Filter this material down to the lines that hold "Given", copying each one.

Source information:
* * * *
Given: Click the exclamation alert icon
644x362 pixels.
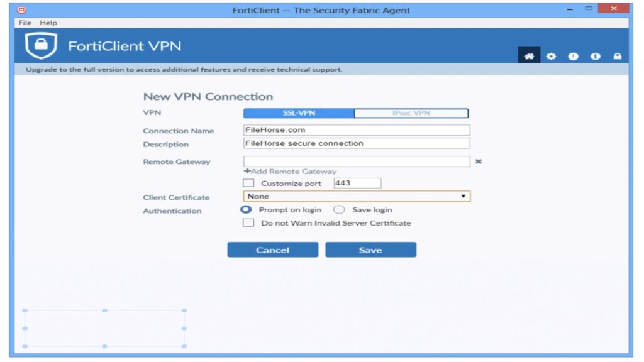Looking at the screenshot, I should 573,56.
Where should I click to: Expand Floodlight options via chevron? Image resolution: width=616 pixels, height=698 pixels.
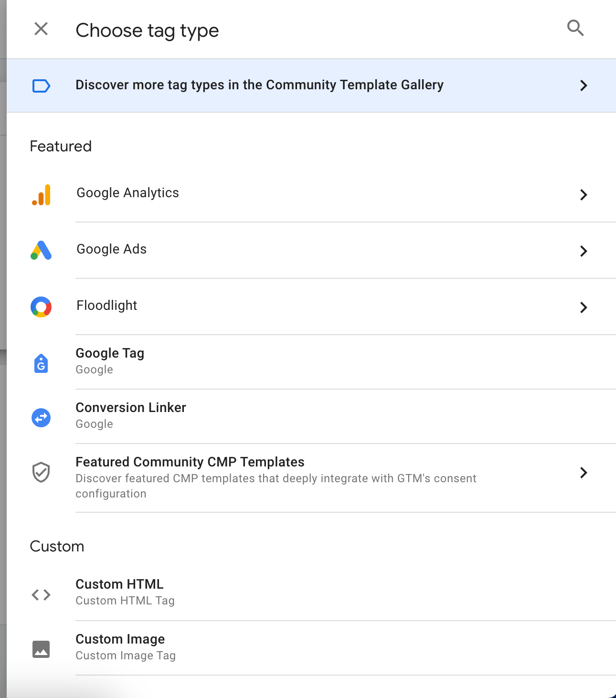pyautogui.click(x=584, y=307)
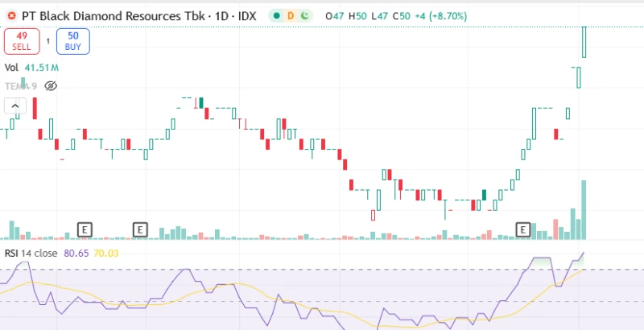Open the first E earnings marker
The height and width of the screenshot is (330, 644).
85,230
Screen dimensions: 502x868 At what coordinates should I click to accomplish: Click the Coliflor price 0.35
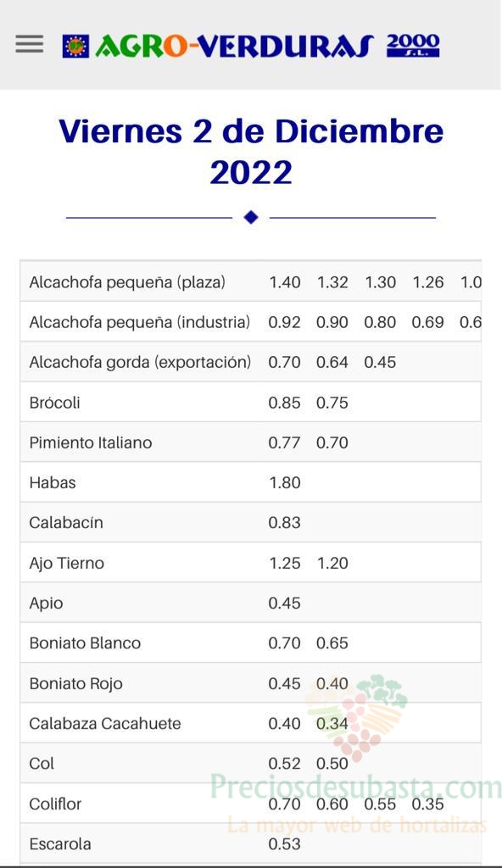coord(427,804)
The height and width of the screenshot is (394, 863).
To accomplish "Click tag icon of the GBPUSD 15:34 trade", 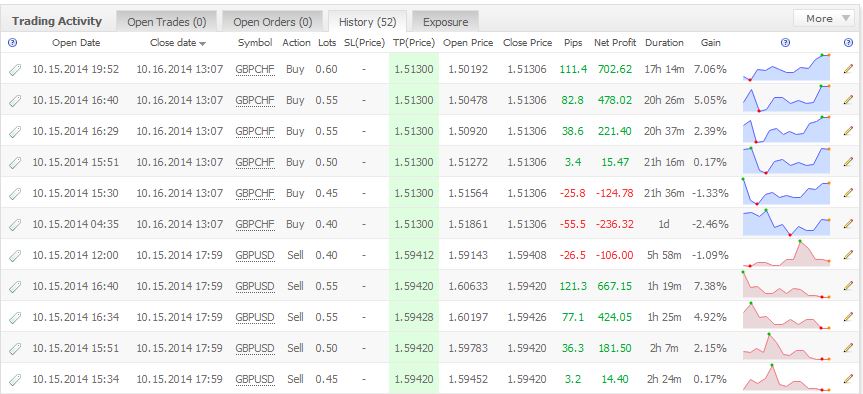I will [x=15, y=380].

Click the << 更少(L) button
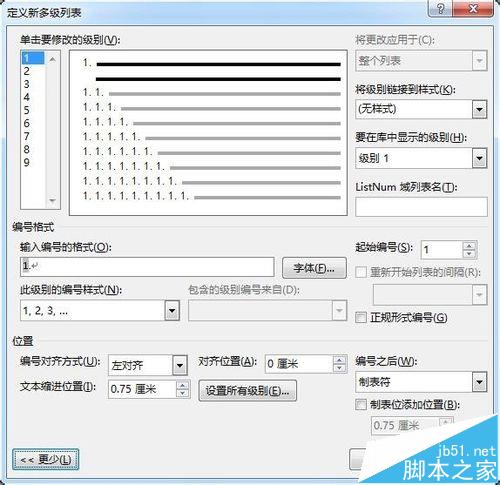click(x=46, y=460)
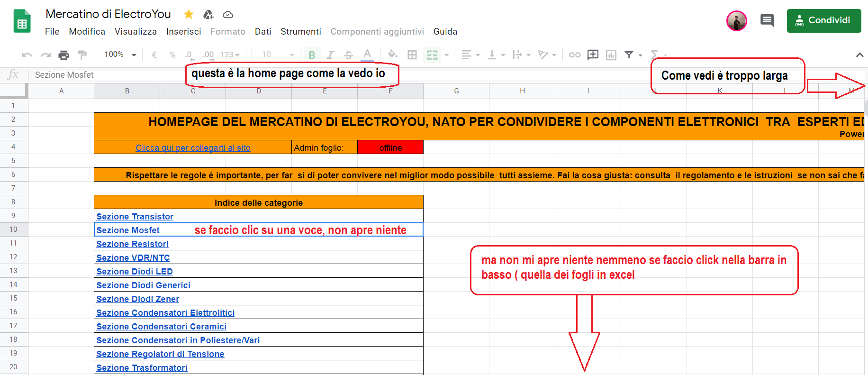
* * * *
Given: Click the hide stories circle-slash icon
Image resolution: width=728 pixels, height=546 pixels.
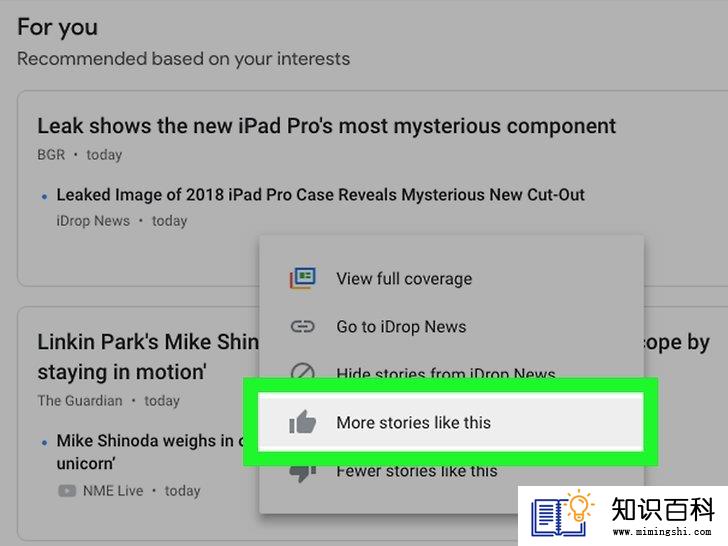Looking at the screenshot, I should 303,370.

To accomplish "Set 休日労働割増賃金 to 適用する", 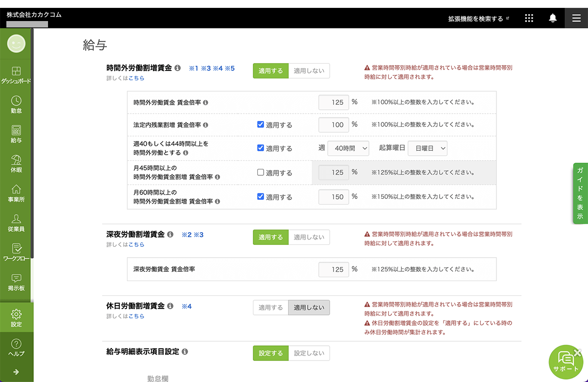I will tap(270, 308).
* * * *
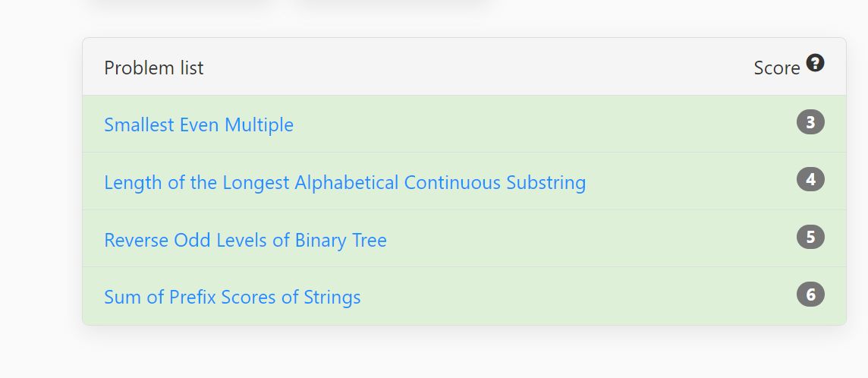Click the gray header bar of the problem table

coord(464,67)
* * * *
Solution below:
Given: Click the exclamation alert icon
Given: Click the hide stories circle-slash icon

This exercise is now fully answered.